**Document**
That wrapper contains most of the environment under which the application will run. The two environment variables that are most relevant to this question are SNAP_DATA and SNAP_USER_DATA. You can find more information about these in the documentation, but I'll describe them here as well:

  • SNAP_DATA is a system-wide writable area (in /var/snap/). This might be used to host logs for services, for instance.

  • SNAP_USER_DATA is a user-specific writable area in the home directory of the user running the application (specifically /home/<user>/snap/). This might be used for user-specific configuration files, etc.

Both of these directories are very important to the upgrade/rollback functionality, since both of them are versioned. That is, each revision of a given snap has its own copy of these directories. Let me explain with an example.

Say you install revision 1 of the "foo" snap. That will create two directories:

  • /var/snap/foo/1 (SNAP_DATA)
  • /home/<user>/snap/foo/1 (SNAP_USER_DATA)

Now say "foo" uses both of these. Maybe it has a service that hosts a database in SNAP_DATA, and a binary that uses config files in SNAP_USER_DATA.

Now revision 2 of "foo" is released, and it's automatically updated. The first thing that happens is that /var/snap/foo/1 is copied into /var/snap/foo/2 and /home/<user>/snap/foo/1 is copied into /home/<user>/snap/foo/2. Then the new revision is fired up. It should notice that it's running on old data, and maybe it has some database migrations to run to the database in SNAP_DATA. It does that, and away it goes.

Now say those migrations fail for whatever reason, and this application needs to be rolled back. It begins using the old revision of the /snap/foo application, where SNAP_DATA was pointing to /var/snap/foo/1 and SNAP_USER_DATA was pointing to /home/<user>/snap/foo/1. This picks things up on the old version at the point before the migrations were run, since those operations were run on a copy of the data.

Long story short: don't use the home interface to store data you can be storing in SNAP_DATA or SNAP_USER_DATA, since they're an integral part of the upgrade/rollback strategy. Take advantage of them!

**Available data**
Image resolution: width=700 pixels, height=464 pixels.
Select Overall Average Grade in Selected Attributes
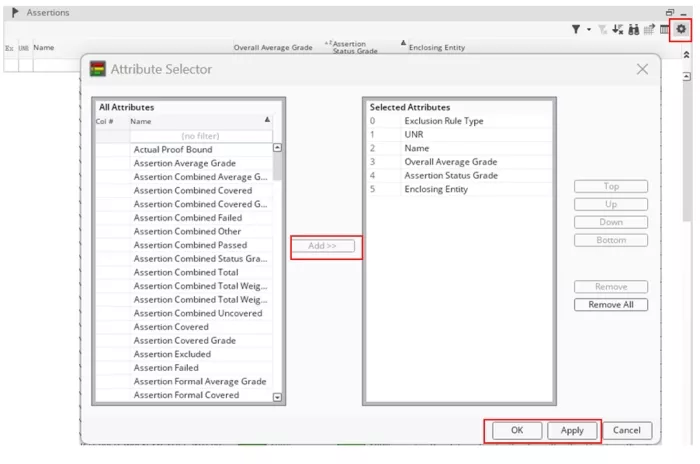pyautogui.click(x=451, y=162)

**Tasks to perform**
1) Print the passage on snap data directories starting with "That wrapper contains" and going on through "configuration files, etc.".
2) According to the passage on snap data directories, in which directory is the system-wide writable area SNAP_DATA located?
The listing has nothing to do with the passage on snap data directories.

**Outputs in order**
1)
That wrapper contains most of the environment under which the application will run. The two environment variables that are most relevant to this question are SNAP_DATA and SNAP_USER_DATA. You can find more information about these in the documentation, but I'll describe them here as well:

  • SNAP_DATA is a system-wide writable area (in /var/snap/). This might be used to host logs for services, for instance.

  • SNAP_USER_DATA is a user-specific writable area in the home directory of the user running the application (specifically /home/<user>/snap/). This might be used for user-specific configuration files, etc.

2) /var/snap/